PROMPT ->
Once you reach the line with "Task: Open the Select state dropdown", copy it and every line after it exactly, up to the end of the data. Omit the pictures.

Collected data entries ->
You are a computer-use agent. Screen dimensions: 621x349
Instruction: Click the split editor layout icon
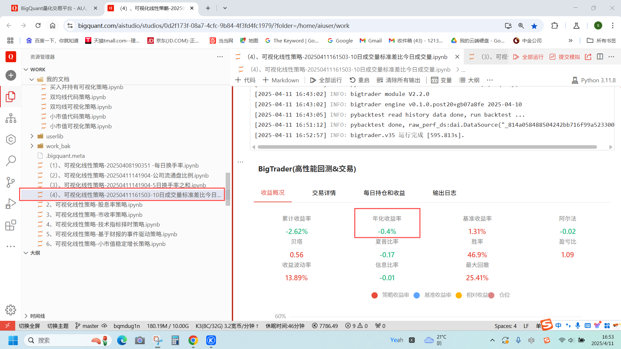click(x=600, y=57)
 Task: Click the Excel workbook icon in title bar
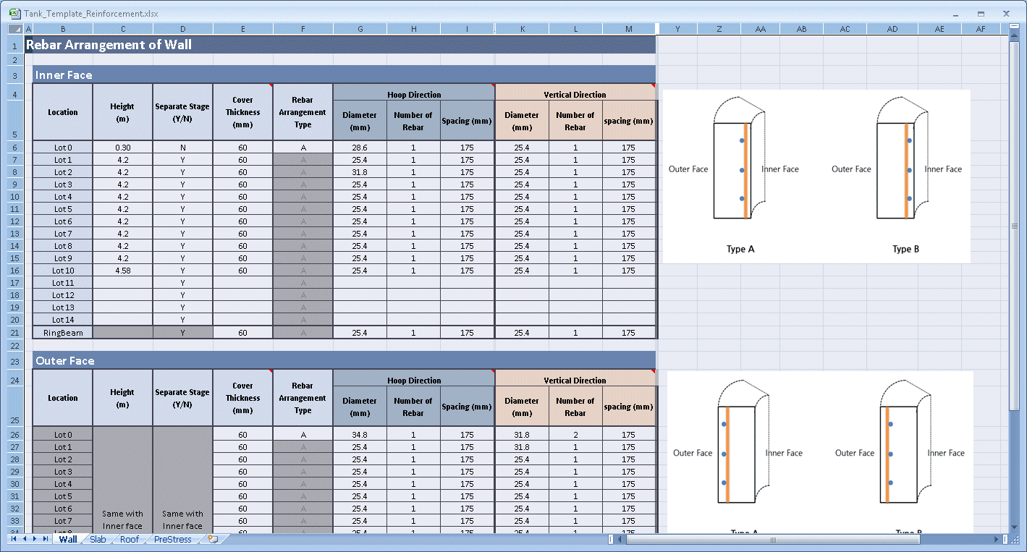14,13
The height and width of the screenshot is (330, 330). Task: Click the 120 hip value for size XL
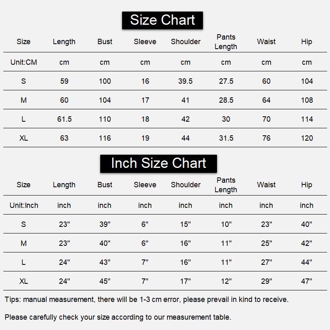307,138
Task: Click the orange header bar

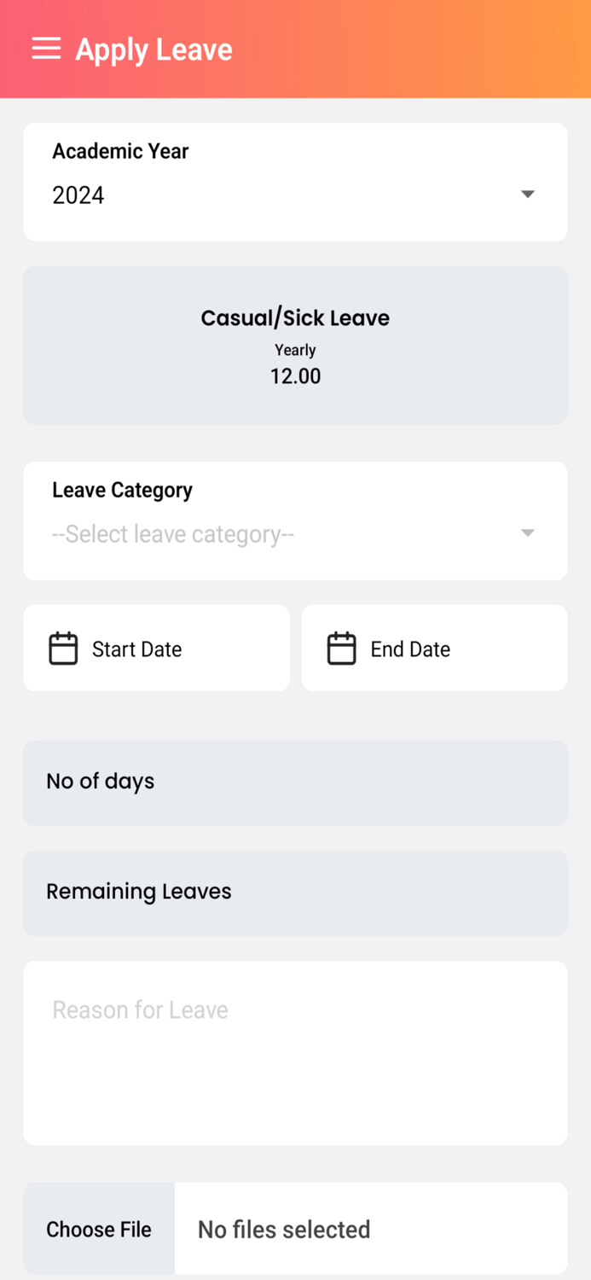Action: (x=384, y=49)
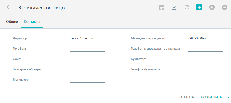
Task: Switch to the Общее tab
Action: point(12,22)
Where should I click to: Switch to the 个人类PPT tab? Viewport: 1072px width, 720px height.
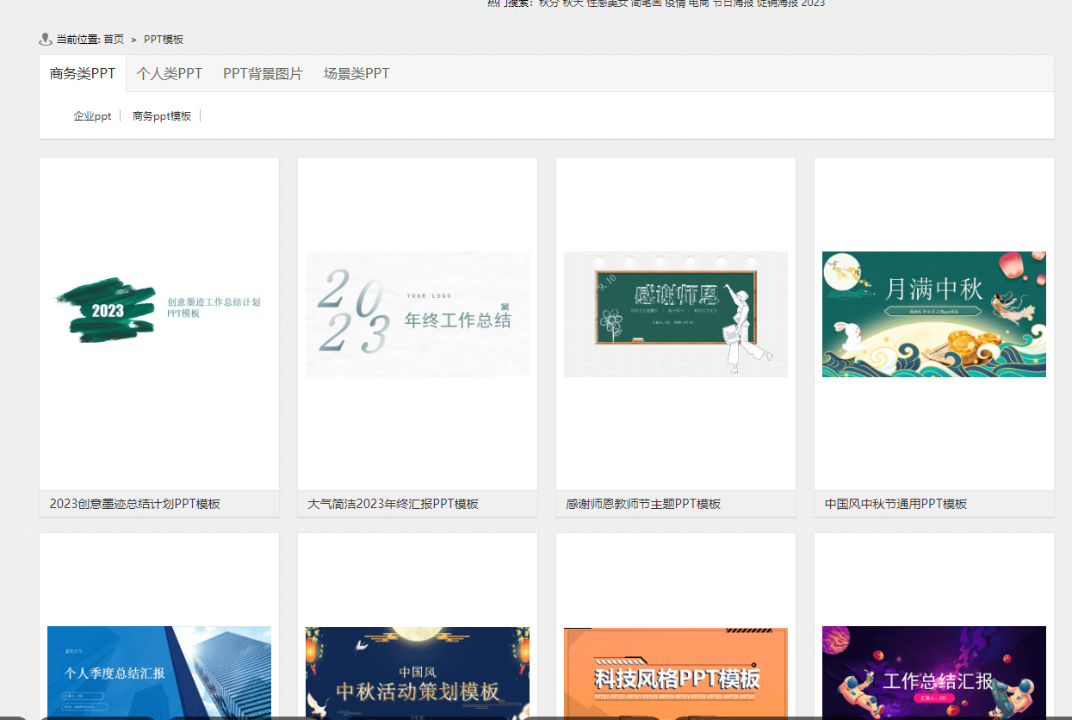pyautogui.click(x=169, y=74)
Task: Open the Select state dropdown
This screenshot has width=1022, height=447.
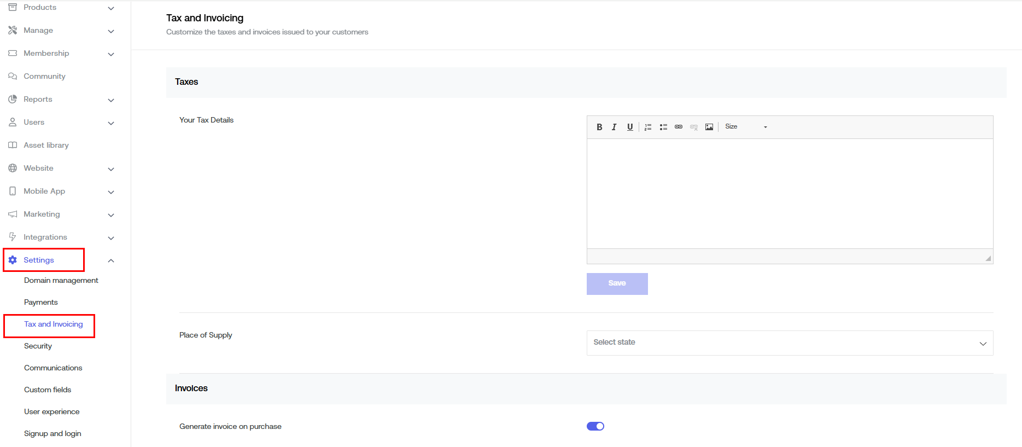Action: [x=790, y=343]
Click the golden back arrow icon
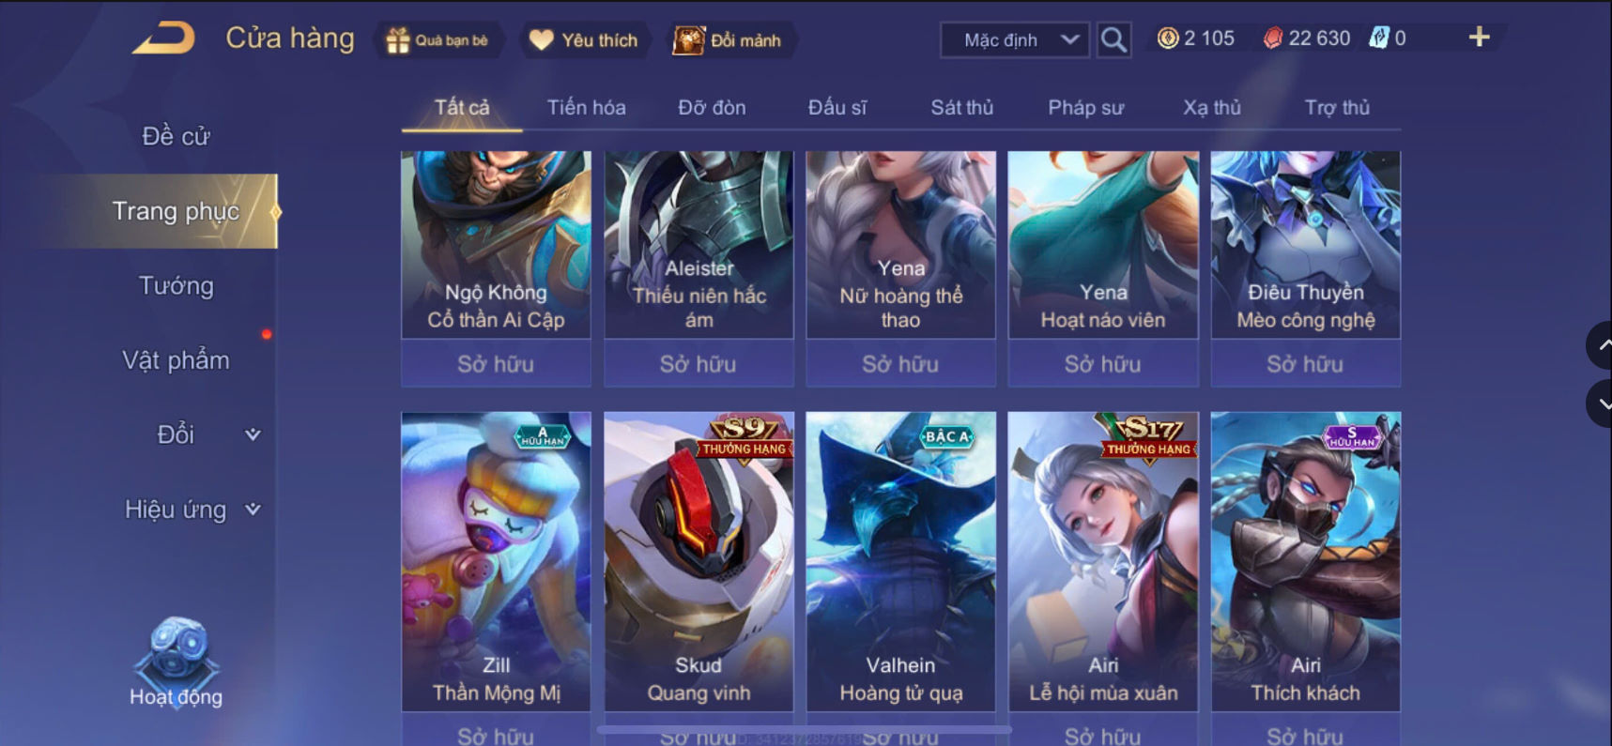Viewport: 1612px width, 746px height. [164, 38]
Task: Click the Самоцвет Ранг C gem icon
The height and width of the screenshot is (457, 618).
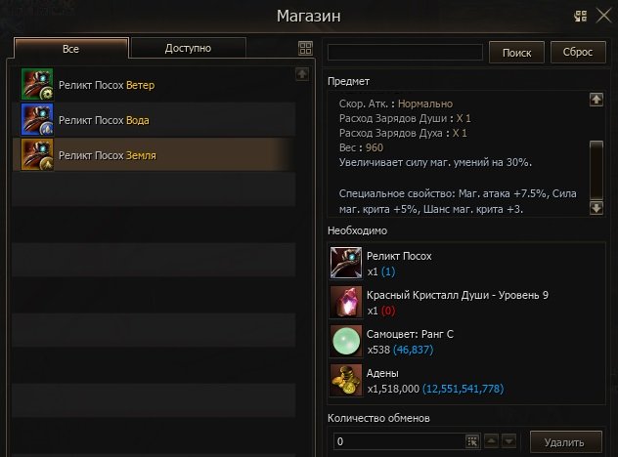Action: 346,341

EXERCISE ANSWER ->
Task: Open the Select state dropdown
This screenshot has width=1022, height=447.
Action: [x=790, y=343]
Click the golden back arrow icon
Viewport: 1612px width, 746px height. [164, 38]
Task: Click the Самоцвет Ранг C gem icon
The height and width of the screenshot is (457, 618).
Action: 346,341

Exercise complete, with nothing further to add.